| The task |
Please return the lines from the one with "Where should I" through the end of the listing below, word for word, with every picture left out.

--- Input data ---

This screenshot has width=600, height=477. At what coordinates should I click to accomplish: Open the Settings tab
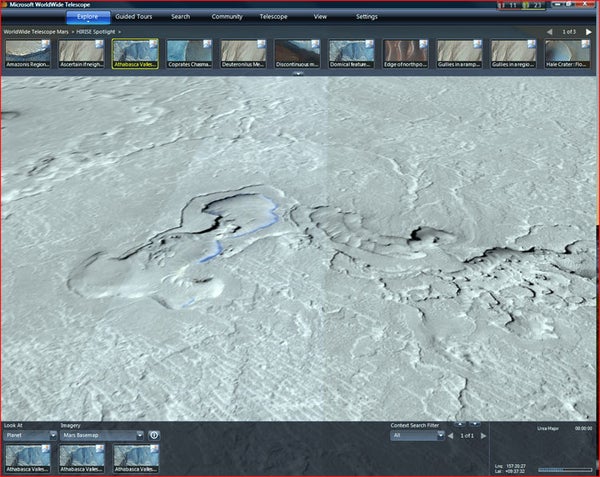[366, 17]
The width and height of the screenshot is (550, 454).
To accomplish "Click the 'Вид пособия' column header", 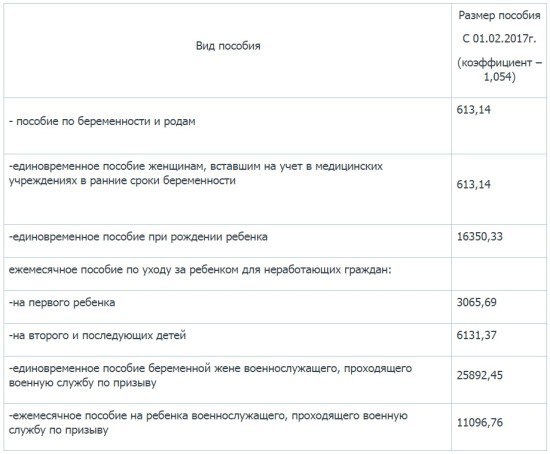I will pyautogui.click(x=228, y=46).
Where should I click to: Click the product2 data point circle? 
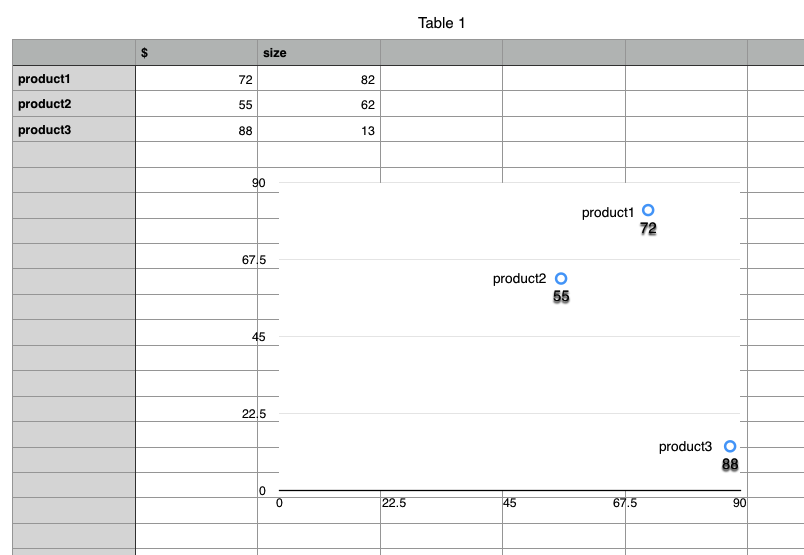561,278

---

| Solution for this task |
Where should I click to: Click the product2 data point circle? 
561,278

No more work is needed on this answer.